Wisconsin Looks Like a New COVID-19 Hot Spot

But those states are not seeing what Wisconsin is now. Cases are popping up in too many places, and among too many different age groups, to be blamed on college kids. In fact, every age group except 18-to-24-year-olds has seen cases rise this week, according to official data. “There’s a surge happening in cases across the state, for the most part,” Ajay Sethi, an epidemiology professor at the University of Wisconsin, told me.

Any coronavirus outbreak is bad news, but a surge in Wisconsin, at this moment, would be particularly awful. The problem is one of both political geography and poor timing. Wisconsin could determine the outcome of the presidential election: The state went for President Donald Trump in 2016 by only 22,748 votes, and both Trump and former Vice President Joe Biden have campaigned there this month. The election is little more than a month away, and if the threat of infection scares Wisconsinites away from polling places, the outbreak could play a role in who wins the state.

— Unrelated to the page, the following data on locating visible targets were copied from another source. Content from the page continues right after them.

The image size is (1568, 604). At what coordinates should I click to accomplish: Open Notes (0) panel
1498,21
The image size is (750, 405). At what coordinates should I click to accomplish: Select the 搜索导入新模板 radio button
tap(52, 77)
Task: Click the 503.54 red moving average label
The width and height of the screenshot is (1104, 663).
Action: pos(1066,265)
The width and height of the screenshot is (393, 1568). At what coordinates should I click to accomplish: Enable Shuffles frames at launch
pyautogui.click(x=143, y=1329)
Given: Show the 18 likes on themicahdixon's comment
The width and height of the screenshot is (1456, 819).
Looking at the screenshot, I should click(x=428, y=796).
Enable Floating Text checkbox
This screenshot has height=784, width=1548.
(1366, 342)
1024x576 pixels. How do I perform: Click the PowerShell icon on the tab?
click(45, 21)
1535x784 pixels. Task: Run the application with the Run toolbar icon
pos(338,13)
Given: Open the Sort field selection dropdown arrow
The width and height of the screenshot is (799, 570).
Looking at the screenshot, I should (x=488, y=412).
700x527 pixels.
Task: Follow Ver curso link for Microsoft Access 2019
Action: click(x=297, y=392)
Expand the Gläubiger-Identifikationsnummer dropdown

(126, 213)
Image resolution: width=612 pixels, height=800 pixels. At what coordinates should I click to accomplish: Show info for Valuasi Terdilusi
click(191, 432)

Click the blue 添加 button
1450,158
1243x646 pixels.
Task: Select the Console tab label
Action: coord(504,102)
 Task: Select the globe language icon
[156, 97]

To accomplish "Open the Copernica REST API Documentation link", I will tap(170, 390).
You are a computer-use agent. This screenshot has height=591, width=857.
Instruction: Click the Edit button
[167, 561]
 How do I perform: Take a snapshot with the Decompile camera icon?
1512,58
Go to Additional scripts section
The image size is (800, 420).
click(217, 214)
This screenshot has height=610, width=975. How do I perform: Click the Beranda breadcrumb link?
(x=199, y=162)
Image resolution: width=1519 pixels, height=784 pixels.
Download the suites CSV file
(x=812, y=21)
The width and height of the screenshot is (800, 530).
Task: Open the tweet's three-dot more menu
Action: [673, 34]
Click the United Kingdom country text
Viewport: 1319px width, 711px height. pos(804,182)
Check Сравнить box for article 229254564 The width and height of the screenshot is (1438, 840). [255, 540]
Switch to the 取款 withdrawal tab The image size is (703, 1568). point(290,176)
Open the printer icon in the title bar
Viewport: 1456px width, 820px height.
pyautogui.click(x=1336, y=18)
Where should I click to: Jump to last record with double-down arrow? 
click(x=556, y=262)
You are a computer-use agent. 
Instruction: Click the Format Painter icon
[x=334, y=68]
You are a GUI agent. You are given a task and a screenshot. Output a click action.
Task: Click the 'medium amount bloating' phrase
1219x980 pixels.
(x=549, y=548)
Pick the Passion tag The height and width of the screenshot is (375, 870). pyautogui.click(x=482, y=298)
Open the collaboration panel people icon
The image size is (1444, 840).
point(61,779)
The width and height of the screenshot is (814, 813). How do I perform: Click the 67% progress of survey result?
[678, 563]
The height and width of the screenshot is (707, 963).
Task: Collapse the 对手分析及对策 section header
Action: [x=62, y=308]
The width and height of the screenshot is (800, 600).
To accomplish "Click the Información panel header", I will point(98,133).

But this is also a bad time for any state to have an outbreak. As my colleague Alexis C. Madrigal and I wrote this month, the pandemic has become harder to track in the United States. Nationwide, the results of some new types of COVID-19 tests are not being consistently reported to local governments. In Wisconsin, testing has declined from its peak: The state reports fewer coronavirus tests a day now than it did in late July. This means that metrics that proved useful during the Sun Belt surge this summer, such as the percentage of tests that come back positive, have become less reliable. And this, in turn, has made it harder for officials and experts to forecast how large of an outbreak a state might be facing before the corresponding spikes in cases and hospitalizations.

In Wisconsin, neither of those numbers looks good. The Badger State is seeing an explosive rise in cases: On September 1, it reported an average of about 750 new coronavirus cases a day; now it reports more than 2,000 a day. Wisconsin has reported nearly as many new cases per capita this week as Texas and Georgia did at the peak of their outbreaks this summer, according to the CDC.

At the same time, the number of people hospitalized with COVID-19 in Wisconsin has more than doubled since the month began. “The surges are in Green Bay, in northeastern Wisconsin, and there’s a little evidence of an uptick in Milwaukee,” Sethi said. “A lot of these counties are where older individuals live, on average.”

But the state is not doomed to becoming the next Arizona, and it has already had some success halting the spread of the virus. After the University of Wisconsin at Madison shut down in-person classes earlier this month, case counts plummeted across the state. (The school is now loosening those restrictions.) Nationwide, many colleges and universities have successfully kept the virus in check through frequent testing and mask requirements.